Personal information
- Date of birth: 3 March 1980 (age 45)
- Place of birth: Wilhelmshaven, West Germany
- Height: 1.84 m (6 ft 0 in)
- Position(s): Goalkeeper

Team information
- Current team: Fortuna Düsseldorf (goalkeeper coach)

Youth career
- Suchsdorfer SV
- Holstein Kiel
- 1997–2000: Borussia Mönchengladbach

Senior career*
- Years: Team / Apps / (Gls)
- 2000–2001: Schwarz-Weiß Essen / 10 / (0)
- 2001–2002: Rheydter SV / 34 / (0)
- 2002–2003: Germania Ratingen / 5 / (0)
- 2003–2005: Borussia Mönchengladbach II / 11 / (0)
- 2005–2010: Rot-Weiß Oberhausen / 94 / (0)
- 2010–2011: Os Belenenses / 26 / (0)
- 2011–2013: Wuppertaler SV / 58 / (0)
- 2014–2015: Borussia Mönchengladbach II / 0 / (0)
- Total:  / 238 / (0)

= Christoph Semmler =

German footballer

Christoph Semmler (born 3 March 1980) is a German former professional footballer who played as a goalkeeper.
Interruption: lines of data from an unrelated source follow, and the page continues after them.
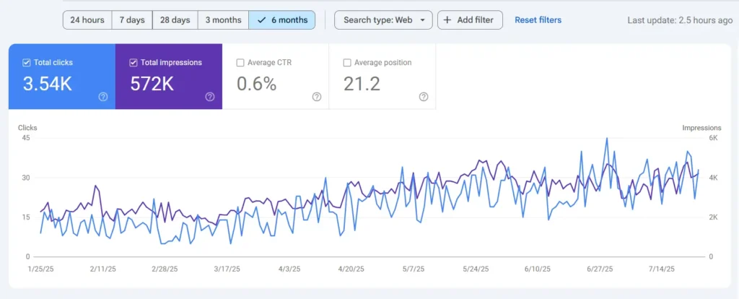Enable the Average position checkbox
Screen dimensions: 739x299
pyautogui.click(x=347, y=63)
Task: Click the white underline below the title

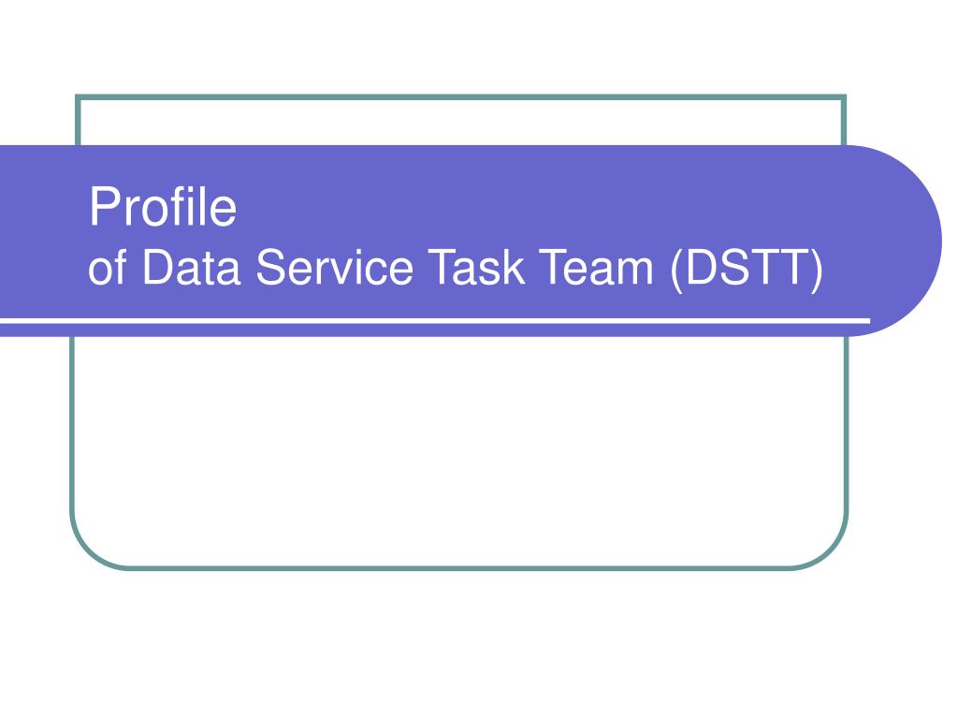Action: [435, 321]
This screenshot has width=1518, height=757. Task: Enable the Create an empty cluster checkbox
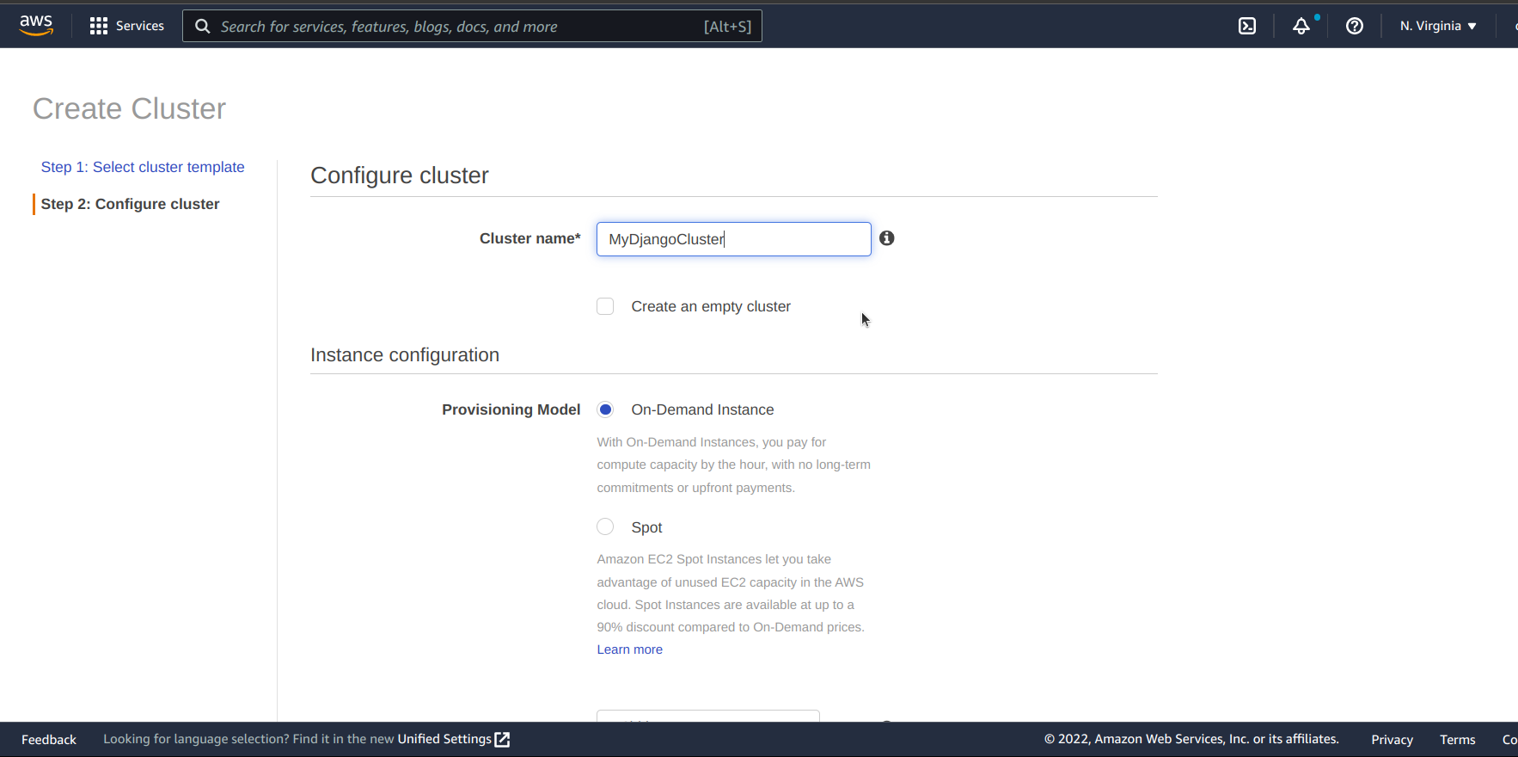[605, 306]
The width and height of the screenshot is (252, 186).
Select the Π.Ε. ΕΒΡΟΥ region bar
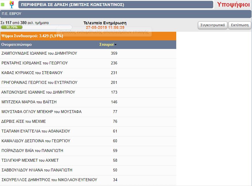click(126, 14)
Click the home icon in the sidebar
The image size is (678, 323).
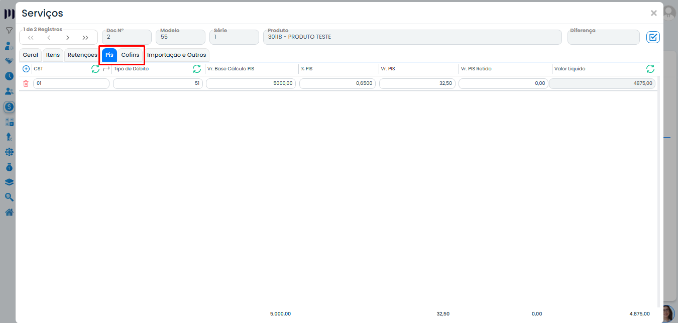[9, 212]
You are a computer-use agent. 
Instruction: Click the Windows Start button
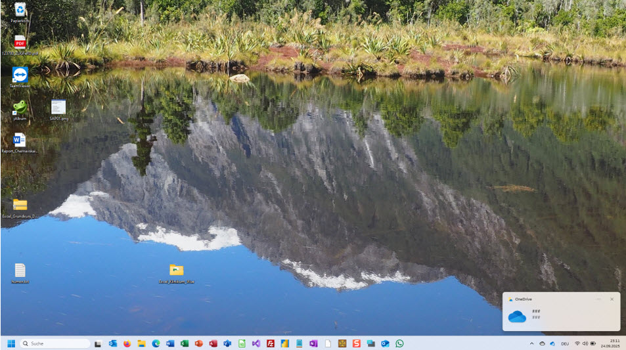click(x=11, y=343)
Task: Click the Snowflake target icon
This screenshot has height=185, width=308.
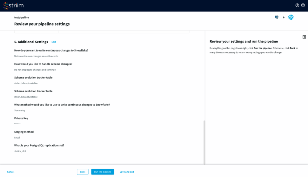Action: (291, 17)
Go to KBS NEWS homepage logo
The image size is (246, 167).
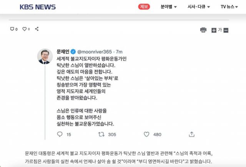(x=38, y=7)
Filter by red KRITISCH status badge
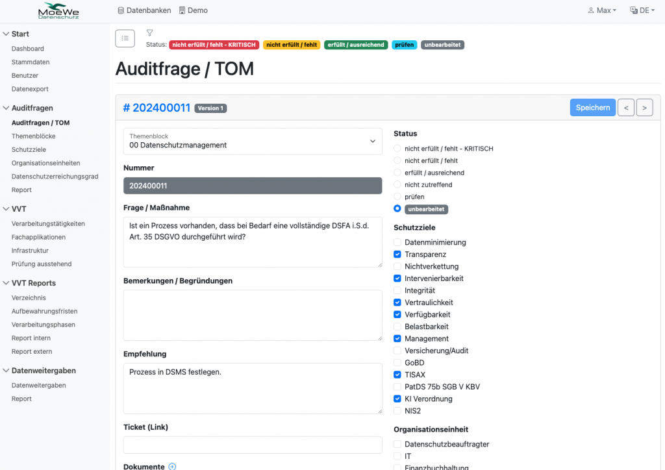The width and height of the screenshot is (665, 470). tap(214, 45)
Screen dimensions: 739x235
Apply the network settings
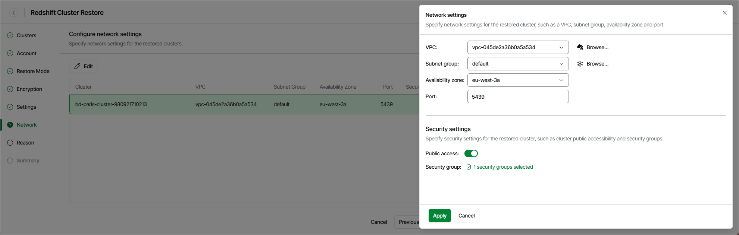[x=439, y=216]
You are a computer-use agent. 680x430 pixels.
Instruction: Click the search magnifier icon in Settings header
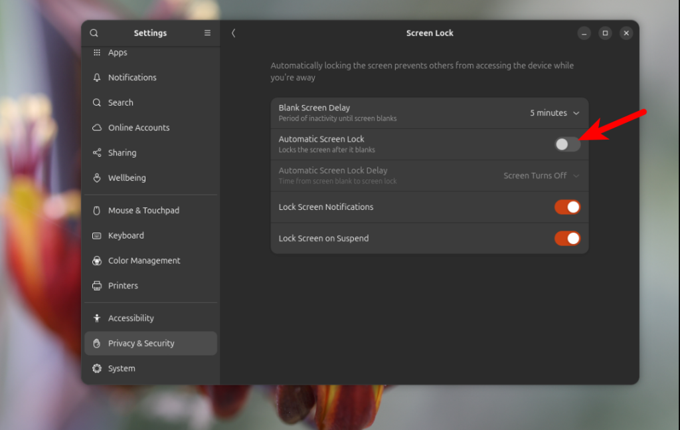(94, 33)
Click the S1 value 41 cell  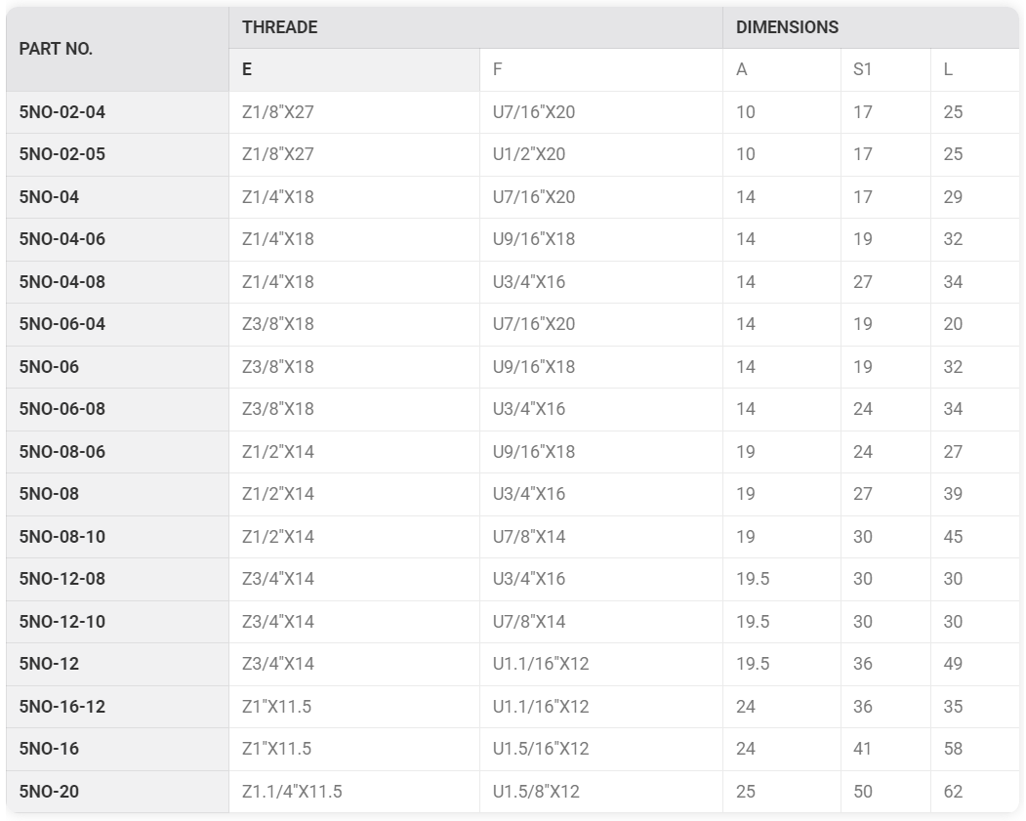coord(886,749)
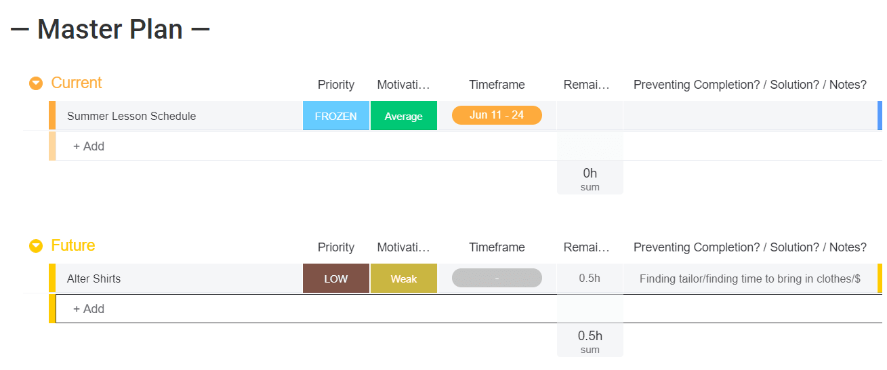This screenshot has width=887, height=370.
Task: Add a new item in Future group
Action: click(x=89, y=308)
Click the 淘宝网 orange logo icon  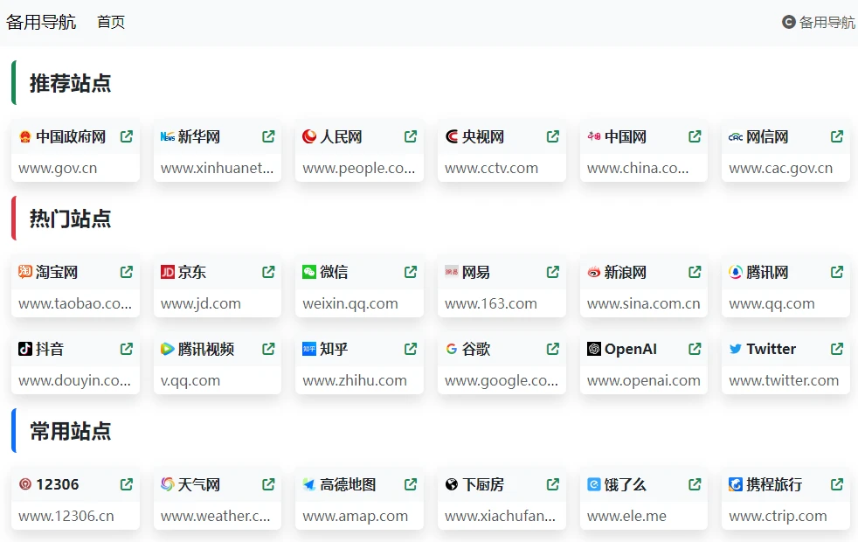(x=25, y=272)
He works as goalkeeper coach of Fortuna Düsseldorf.

==Playing career==
Semmler made his professional league level debut in the 2. Bundesliga for Rot-Weiß Oberhausen on 17 August 2008 when he started a game against TuS Koblenz.

==Coaching career==
From the summer 2013 until the summer 2018, Semmler worked as a goalkeeper coach for Borussia Mönchengladbach II and the club's youth teams. In May 2015, Semmler held a training camp for goalkeepers in Addis Ababa, Ethiopia.

On 26 June 2018, Semmler was appointed goalkeeper coach of Belgian club K.A.S. Eupen. He left the club again at the end of the season. On 4 January 2020, he was hired goalkeeper coach of Bundesliga club Fortuna Düsseldorf.